Doña Olimpia se trouve à l'extérieur de chez elle un de ces jours... On y est plus à l'aise en marchant et en s'asseyant qu'à l'intérieur. Ses quelques biens sont posés sur un sol si irrégulier que sa cuisine qui ne sert qu'à contenir des pots vides reste inclinée de 20 degrés vers l'avant.

Assise la tête appuyée sur son genou gauche, sur le sol extérieur où les pierres et certains déchets font conccurrence à l'ordre de sa maison, Doña Olimpia combat actuellement, toute seule, ce qu'elle pense être une grippe.

"Je suis stupide ... Je n'ai pas envie d'aller au dispensaire '', reconnait-elle. Elle préfère rester chez elle plutôt que d'aller attendre ce qui selon elle est un " service lent".

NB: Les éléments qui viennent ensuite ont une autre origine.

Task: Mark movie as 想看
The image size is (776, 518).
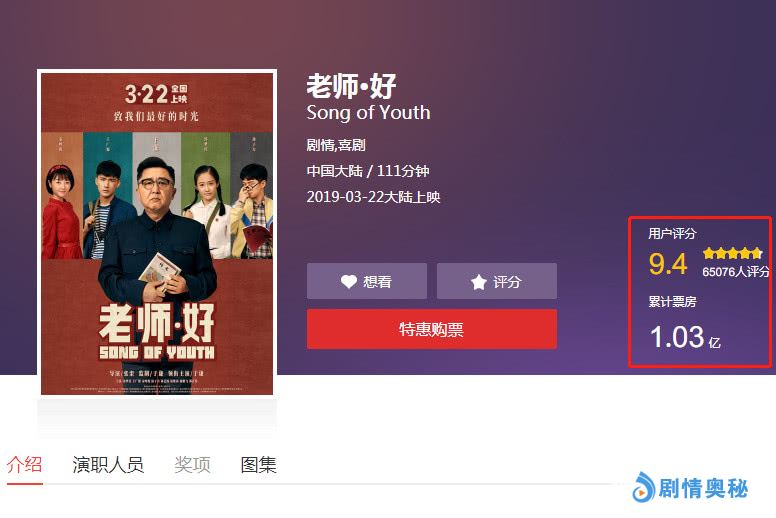Action: pyautogui.click(x=367, y=281)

Elle a ses raisons de se méfier de la bureaucratie publique et privée. La seule aide sociale que connait jusqu'à présent Doña Olimpia est celle qu'elle a reçue de Hogar de Cristo, qui lui a  justement permis d'obtenir le terrain sur lequel elle habite ... mais cela date de presque deux décennies.

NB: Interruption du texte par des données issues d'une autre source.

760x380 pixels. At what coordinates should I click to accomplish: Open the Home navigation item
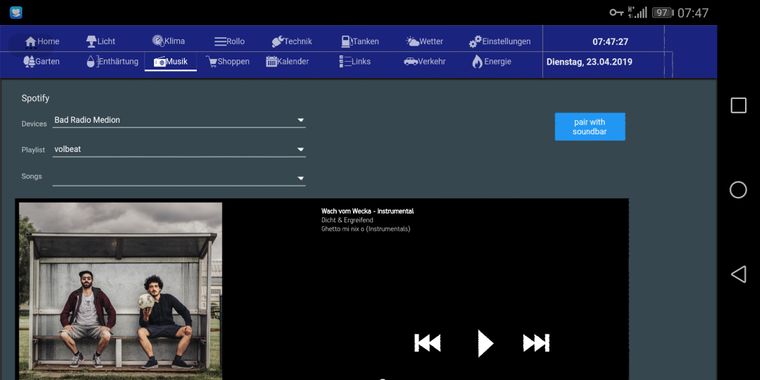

Pour son alimentation quotidienne, elle se rend "chez les soeurs Doroteas ", à quelques habitations plus loin de chez elle, ce qui constitue, à ce jour, la seule aide qu'elle reçoit.

Malgré ses contraintes, elle se sent gênée de ne pas être "en forme" à l'occasion de la visite d'une équipe de ce Journal. "Ils auraient dû me prévenir pour que je n'aie pas l'air si mal en point'', plaisante-t-elle. Olympia se lève et en passant, laisse une de ses sandales dehors ...

L'autre pantoufle lui sert à présenter sa maison en détail : un espace unique sert d'habitation à Doña Olimpia, qui dort au milieu de ses quelques biens, dont le plus moderne est représenté par un téléviseur de 11 pouces à moitié décomposé et le compteur numérique installé il y a deux mois par la compagnie électrique .

Il y a juste une fenêtre pour laisser passer l'air saumatre et malodorante de l'estuaire à l'intérieur de la maison, dans laquelle il n y a pas d'ordre, même pour identifier l'espace où  se couche Doña Olimpia. Quelques fils rouges et blancs sur le bois et non protégés constituent le circuit rustique qui ne sert qu'à faire fonctionner les quelques artefacts électriques des lieux : la télévision et une ampoule à incandescence de 20 watts.

Elle ne bénéficie d'aucune aide, meme pas de son seul parent, un fils dans la quarantaine, fruit d'une relation accidentelle avec un  ''un adulte resté enfant du nom de Saavedra," quand Olympia avait 25 ans. "Ce n'était même pas mon patron, l'homme a tout simplement pénétré dans ma chambre et presque de force ce qui devait arriver est arrivé." Presque? "Il avait son charme, qu'il a perdu lorsqu'il a préféré aller en Espagne en me laissant me débrouiller avec l'enfant."

Doña Olimpia occulte les détails de ce qui s'est passé avec son fils, qui travaille comme gardien. "Il avait de très mauvaises compagnies, mais je crois qu'il a laissé tout ça'', affirme-t-elle.

En se déplaçant au milieu de ses biens, elle se demande si ce n'est pas un serpent qui vient de se faufiler par là. ''Dès 18 heures, ce sont eux qui s'occupent, ils me tiennent compagnie'', dit-elle, tout en assurant qu'aucun des reptiles ne l'a jamais mordu et qu'elle n'attrappe aucune autre maladie que la grippe.

 En sortant de chez elle, la sexagénaire originaire d'Esmeraldas indique que le dernier service qu'elle a reçu, c'est un tuyau installé par Interagua il y a quatre jours. Ses voisins spéculent sur des "jours meilleurs" ... Doña Olimpia hésite encore, car cela fait 20 ans qu'elle a reçu une aide publique.